His actions have traumatized entire families and left them forever altered, she said.

The committee ruled earlier Tuesday that Barwin, formerly a trusted infertility doctor who began working in the field in the 1970s, committed professional misconduct and failed to maintain the standards of the profession.

An uncontested statement of facts read before the committee laid out the cases of more than a dozen patients who say they suffered irreparable harm as a result of Barwin's actions.

Some patients discovered their children were half-siblings, even though they had requested the same donor be used for both, the document said. Several men learned the children they had raised were not biologically theirs.

Rebecca Dixon, who waived a publication ban protecting her identity, said she discovered three years ago that Barwin — and not the man who raised her — was her biological father.

"In that moment, my life changed forever," she told the committee, adding she felt her entire identity was thrown into question.

The news made her feel ashamed and "contaminated," and strained her family, she said. Even now, Dixon said she continues to scan the crowds in Ottawa, looking for people who look like her and who may be her half-siblings.

A woman who can only be identified as Patient M said she learned recently that her teenage daughter was conceived using an unknown donor's sperm rather than her husband's.
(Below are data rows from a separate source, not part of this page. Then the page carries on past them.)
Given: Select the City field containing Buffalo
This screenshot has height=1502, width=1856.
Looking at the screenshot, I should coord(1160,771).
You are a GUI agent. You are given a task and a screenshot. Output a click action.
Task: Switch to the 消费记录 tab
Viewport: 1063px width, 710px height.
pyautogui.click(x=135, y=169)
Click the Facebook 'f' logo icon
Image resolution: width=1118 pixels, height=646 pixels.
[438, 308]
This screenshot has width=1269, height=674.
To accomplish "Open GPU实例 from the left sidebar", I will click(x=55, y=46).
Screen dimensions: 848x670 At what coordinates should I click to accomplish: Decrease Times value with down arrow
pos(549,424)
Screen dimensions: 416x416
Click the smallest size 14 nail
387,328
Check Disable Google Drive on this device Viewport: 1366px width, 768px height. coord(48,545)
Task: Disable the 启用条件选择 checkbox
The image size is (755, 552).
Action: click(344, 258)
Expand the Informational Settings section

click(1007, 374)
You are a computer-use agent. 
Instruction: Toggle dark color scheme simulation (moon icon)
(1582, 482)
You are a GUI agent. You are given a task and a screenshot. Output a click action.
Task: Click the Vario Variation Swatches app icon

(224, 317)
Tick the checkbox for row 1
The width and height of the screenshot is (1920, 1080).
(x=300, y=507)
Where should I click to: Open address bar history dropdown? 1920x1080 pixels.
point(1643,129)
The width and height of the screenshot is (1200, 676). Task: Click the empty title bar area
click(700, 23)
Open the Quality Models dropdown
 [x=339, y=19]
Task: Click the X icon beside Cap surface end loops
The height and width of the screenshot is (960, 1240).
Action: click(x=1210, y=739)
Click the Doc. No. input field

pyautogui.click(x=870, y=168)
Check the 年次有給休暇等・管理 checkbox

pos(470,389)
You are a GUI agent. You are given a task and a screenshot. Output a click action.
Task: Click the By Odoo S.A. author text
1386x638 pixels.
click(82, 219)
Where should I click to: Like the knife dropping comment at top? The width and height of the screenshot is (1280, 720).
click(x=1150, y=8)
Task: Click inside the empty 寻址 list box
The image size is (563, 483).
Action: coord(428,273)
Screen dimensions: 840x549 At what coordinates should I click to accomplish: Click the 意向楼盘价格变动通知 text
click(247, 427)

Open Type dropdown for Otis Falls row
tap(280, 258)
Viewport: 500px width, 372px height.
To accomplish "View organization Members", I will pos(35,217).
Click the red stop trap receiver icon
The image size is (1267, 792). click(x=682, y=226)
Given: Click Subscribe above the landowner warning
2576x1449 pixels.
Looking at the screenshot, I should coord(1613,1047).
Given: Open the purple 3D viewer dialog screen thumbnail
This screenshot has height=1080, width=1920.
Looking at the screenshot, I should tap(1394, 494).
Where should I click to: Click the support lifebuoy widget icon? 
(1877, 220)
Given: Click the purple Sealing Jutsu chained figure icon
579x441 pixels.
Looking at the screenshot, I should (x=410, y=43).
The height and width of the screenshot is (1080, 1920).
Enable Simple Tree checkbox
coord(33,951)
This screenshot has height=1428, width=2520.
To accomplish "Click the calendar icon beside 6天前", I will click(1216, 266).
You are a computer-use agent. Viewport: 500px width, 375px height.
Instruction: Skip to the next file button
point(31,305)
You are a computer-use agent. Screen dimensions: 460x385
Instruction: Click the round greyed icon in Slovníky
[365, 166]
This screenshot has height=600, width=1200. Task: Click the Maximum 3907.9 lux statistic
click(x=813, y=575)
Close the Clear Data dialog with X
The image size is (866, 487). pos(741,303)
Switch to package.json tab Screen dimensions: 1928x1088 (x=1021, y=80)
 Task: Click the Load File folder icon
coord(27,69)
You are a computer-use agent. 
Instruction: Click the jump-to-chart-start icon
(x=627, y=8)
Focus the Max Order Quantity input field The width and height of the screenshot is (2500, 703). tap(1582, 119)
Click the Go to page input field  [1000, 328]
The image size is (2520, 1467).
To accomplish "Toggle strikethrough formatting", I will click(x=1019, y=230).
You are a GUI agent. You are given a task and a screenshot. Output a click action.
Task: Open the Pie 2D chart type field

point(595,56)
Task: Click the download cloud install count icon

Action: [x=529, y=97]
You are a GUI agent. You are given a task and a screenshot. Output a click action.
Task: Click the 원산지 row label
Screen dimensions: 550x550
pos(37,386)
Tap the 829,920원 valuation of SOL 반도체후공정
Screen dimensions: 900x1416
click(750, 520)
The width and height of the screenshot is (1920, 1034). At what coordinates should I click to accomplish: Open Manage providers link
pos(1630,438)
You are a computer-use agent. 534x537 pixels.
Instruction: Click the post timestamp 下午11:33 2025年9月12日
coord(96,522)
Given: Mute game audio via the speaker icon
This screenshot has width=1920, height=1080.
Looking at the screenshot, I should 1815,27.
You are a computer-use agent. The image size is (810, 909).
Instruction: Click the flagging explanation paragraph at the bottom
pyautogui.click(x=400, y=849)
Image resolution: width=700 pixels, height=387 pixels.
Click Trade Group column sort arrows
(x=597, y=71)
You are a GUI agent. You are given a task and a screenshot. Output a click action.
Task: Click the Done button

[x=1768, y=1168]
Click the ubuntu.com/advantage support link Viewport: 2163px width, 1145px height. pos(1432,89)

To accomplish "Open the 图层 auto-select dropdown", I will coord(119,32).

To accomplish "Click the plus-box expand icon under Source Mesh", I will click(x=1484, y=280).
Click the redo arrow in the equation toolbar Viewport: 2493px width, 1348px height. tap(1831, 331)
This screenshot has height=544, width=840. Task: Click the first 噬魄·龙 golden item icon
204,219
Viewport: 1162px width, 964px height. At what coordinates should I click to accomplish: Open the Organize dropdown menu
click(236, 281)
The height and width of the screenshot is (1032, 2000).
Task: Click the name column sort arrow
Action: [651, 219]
She has not yet broken the news to her daughter, worried the shock would be debilitating at such a "fragile" age, she said.

Patient M said Barwin went out of his way during the procedure to show her the vial of sperm with her husband's name on it, knowing it contained material from another man.

"I still felt so violated, I felt dirty, almost as if I'd been raped," she told the committee.

Barwin, 80, who did not attend the hearing, pleaded no contest to the allegations through his lawyer.

According to the statement of facts, an expert retained by the college to review Barwin's case found it was unlikely the doctor's use of his own sperm was accidental.

Barwin's explanation that contamination must have occurred when he used his own sperm to calibrate a sperm counter is neither plausible nor believable, the expert said in the statement.

"This is a tragic situation in which a sea of avoidable harm was done," the expert said.

Barwin had previously been disciplined for artificially inseminating several women with the wrong sperm, admitting to professional misconduct when he appeared before committee in 2013. At the time, Barwin said errors in his practice had left three patients with children whose biological fathers were not the ones they intended.

The committee then suspended him from practising medicine for two months, but Barwin gave up his licence the following year.

There was no evidence in that case that Barwin was the biological father of any of his patients' children, said Silver, the college's lawyer. Barwin intentionally concealed what he was doing, she said.

Barwin faced fresh allegations Tuesday of incompetence, failing to maintain the standard of practice of the profession and of engaging in dishonourable or unprofessional conduct.

If the committee decides to revoke Barwin's licence, other medical regulators would be alerted should he apply to practise medicine elsewhere.

Barwin is also facing a proposed class-action lawsuit launched by several of his patients. The lawsuit alleges more than 50 children were conceived after their mothers were inseminated with the wrong sperm, including 11 with Barwin's.